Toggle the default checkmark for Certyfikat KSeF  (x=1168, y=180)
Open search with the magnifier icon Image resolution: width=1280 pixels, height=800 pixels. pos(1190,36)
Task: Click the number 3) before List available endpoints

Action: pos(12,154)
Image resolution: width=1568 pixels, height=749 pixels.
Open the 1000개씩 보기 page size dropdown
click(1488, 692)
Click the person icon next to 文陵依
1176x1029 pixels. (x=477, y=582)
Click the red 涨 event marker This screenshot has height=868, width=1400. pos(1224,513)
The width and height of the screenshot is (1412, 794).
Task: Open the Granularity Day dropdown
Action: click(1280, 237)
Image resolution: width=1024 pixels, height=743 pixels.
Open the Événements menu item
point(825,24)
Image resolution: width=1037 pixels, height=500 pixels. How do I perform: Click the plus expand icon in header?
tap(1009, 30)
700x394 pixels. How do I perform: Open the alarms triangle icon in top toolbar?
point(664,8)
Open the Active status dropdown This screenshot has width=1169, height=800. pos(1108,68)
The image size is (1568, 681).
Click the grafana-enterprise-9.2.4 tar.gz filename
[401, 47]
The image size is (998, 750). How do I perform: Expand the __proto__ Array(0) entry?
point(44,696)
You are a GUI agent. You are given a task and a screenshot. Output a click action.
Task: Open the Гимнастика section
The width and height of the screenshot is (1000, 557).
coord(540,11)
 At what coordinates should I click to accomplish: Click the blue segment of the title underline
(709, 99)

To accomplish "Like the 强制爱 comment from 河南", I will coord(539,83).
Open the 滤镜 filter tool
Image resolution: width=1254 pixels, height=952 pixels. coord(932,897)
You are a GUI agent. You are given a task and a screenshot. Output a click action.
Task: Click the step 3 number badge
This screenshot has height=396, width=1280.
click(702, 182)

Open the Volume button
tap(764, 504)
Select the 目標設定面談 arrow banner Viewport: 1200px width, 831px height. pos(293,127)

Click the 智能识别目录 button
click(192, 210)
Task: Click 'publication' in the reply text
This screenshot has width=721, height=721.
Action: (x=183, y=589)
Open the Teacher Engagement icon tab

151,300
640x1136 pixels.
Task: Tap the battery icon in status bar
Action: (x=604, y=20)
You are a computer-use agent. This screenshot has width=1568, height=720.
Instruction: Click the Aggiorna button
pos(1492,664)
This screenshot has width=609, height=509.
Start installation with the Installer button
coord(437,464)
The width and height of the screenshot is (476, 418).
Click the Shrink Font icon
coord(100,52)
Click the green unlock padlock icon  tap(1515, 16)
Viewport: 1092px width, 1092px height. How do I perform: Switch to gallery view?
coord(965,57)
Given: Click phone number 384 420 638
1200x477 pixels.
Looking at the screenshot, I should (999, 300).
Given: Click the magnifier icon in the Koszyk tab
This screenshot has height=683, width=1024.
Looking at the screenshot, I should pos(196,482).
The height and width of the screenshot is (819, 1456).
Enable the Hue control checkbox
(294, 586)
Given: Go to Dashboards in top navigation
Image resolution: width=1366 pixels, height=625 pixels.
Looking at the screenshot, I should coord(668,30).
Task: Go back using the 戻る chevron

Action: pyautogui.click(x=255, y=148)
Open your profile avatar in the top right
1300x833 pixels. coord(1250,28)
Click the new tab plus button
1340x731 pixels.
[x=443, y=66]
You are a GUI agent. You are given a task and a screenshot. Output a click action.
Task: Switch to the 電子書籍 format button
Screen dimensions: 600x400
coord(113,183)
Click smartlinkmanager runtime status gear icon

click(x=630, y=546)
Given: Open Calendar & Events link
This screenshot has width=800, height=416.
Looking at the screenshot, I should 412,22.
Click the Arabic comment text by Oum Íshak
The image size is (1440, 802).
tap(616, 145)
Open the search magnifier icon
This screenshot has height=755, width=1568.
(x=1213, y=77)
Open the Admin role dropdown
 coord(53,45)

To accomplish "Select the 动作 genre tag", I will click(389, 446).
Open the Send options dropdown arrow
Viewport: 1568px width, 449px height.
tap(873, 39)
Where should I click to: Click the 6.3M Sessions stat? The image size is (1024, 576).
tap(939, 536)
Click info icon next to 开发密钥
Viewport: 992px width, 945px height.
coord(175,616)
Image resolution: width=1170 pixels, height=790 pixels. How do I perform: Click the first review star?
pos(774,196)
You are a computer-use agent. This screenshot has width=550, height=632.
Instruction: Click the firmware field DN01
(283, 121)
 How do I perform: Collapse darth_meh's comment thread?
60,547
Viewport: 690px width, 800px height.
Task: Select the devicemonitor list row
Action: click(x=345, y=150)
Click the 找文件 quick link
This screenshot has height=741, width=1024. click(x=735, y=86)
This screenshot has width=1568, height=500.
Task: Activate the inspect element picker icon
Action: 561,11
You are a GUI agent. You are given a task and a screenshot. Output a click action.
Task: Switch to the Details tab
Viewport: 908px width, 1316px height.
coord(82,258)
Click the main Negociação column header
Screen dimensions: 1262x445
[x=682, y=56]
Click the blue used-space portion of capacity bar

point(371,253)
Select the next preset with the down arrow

# # #

**PROBLEM DETAILS:**
Retype all the data, changing nothing.

**WRITTEN ANSWER:**
Toggle the default checkmark for Certyfikat KSeF  (x=1168, y=180)
Open search with the magnifier icon Image resolution: width=1280 pixels, height=800 pixels. pos(1190,36)
Task: Click the number 3) before List available endpoints

Action: pos(12,154)
Image resolution: width=1568 pixels, height=749 pixels.
Open the 1000개씩 보기 page size dropdown
click(1488, 692)
Click the person icon next to 文陵依
1176x1029 pixels. (x=477, y=582)
Click the red 涨 event marker This screenshot has height=868, width=1400. pos(1224,513)
The width and height of the screenshot is (1412, 794).
Task: Open the Granularity Day dropdown
Action: click(1280, 237)
Image resolution: width=1024 pixels, height=743 pixels.
Open the Événements menu item
point(825,24)
Image resolution: width=1037 pixels, height=500 pixels. How do I perform: Click the plus expand icon in header?
tap(1009, 30)
700x394 pixels. How do I perform: Open the alarms triangle icon in top toolbar?
point(664,8)
Open the Active status dropdown This screenshot has width=1169, height=800. pos(1108,68)
The image size is (1568, 681).
Click the grafana-enterprise-9.2.4 tar.gz filename
[401, 47]
The image size is (998, 750). How do I perform: Expand the __proto__ Array(0) entry?
point(44,696)
You are a GUI agent. You are given a task and a screenshot. Output a click action.
Task: Open the Гимнастика section
The width and height of the screenshot is (1000, 557).
coord(540,11)
 At what coordinates should I click to accomplish: Click the blue segment of the title underline
(709, 99)

To accomplish "Like the 强制爱 comment from 河南", I will coord(539,83).
Open the 滤镜 filter tool
Image resolution: width=1254 pixels, height=952 pixels. coord(932,897)
You are a GUI agent. You are given a task and a screenshot. Output a click action.
Task: Click the step 3 number badge
This screenshot has height=396, width=1280.
click(702, 182)

Open the Volume button
tap(764, 504)
Select the 目標設定面談 arrow banner Viewport: 1200px width, 831px height. pos(293,127)

Click the 智能识别目录 button
click(192, 210)
Task: Click 'publication' in the reply text
This screenshot has width=721, height=721.
Action: (x=183, y=589)
Open the Teacher Engagement icon tab

151,300
640x1136 pixels.
Task: Tap the battery icon in status bar
Action: (x=604, y=20)
You are a computer-use agent. This screenshot has width=1568, height=720.
Instruction: Click the Aggiorna button
pos(1492,664)
This screenshot has width=609, height=509.
Start installation with the Installer button
coord(437,464)
The width and height of the screenshot is (476, 418).
Click the Shrink Font icon
coord(100,52)
Click the green unlock padlock icon  tap(1515, 16)
Viewport: 1092px width, 1092px height. How do I perform: Switch to gallery view?
coord(965,57)
Given: Click phone number 384 420 638
1200x477 pixels.
Looking at the screenshot, I should (999, 300).
Given: Click the magnifier icon in the Koszyk tab
This screenshot has height=683, width=1024.
Looking at the screenshot, I should pos(196,482).
The height and width of the screenshot is (819, 1456).
Enable the Hue control checkbox
(294, 586)
Given: Go to Dashboards in top navigation
Image resolution: width=1366 pixels, height=625 pixels.
Looking at the screenshot, I should coord(668,30).
Task: Go back using the 戻る chevron

Action: pyautogui.click(x=255, y=148)
Open your profile avatar in the top right
1300x833 pixels. coord(1250,28)
Click the new tab plus button
1340x731 pixels.
[x=443, y=66]
You are a GUI agent. You are given a task and a screenshot. Output a click action.
Task: Switch to the 電子書籍 format button
Screen dimensions: 600x400
coord(113,183)
Click smartlinkmanager runtime status gear icon

click(x=630, y=546)
Given: Open Calendar & Events link
This screenshot has width=800, height=416.
Looking at the screenshot, I should 412,22.
Click the Arabic comment text by Oum Íshak
The image size is (1440, 802).
tap(616, 145)
Open the search magnifier icon
This screenshot has height=755, width=1568.
(x=1213, y=77)
Open the Admin role dropdown
 coord(53,45)

To accomplish "Select the 动作 genre tag", I will click(389, 446).
Open the Send options dropdown arrow
Viewport: 1568px width, 449px height.
tap(873, 39)
Where should I click to: Click the 6.3M Sessions stat? The image size is (1024, 576).
tap(939, 536)
Click info icon next to 开发密钥
Viewport: 992px width, 945px height.
coord(175,616)
Image resolution: width=1170 pixels, height=790 pixels. How do I perform: Click the first review star?
pos(774,196)
You are a computer-use agent. This screenshot has width=550, height=632.
Instruction: Click the firmware field DN01
(283, 121)
 How do I perform: Collapse darth_meh's comment thread?
60,547
Viewport: 690px width, 800px height.
Task: Select the devicemonitor list row
Action: click(x=345, y=150)
Click the 找文件 quick link
This screenshot has height=741, width=1024. click(x=735, y=86)
This screenshot has width=1568, height=500.
Task: Activate the inspect element picker icon
Action: 561,11
You are a GUI agent. You are given a task and a screenshot. Output a click action.
Task: Switch to the Details tab
Viewport: 908px width, 1316px height.
coord(82,258)
Click the main Negociação column header
Screen dimensions: 1262x445
[x=682, y=56]
Click the blue used-space portion of capacity bar

point(371,253)
Select the next preset with the down arrow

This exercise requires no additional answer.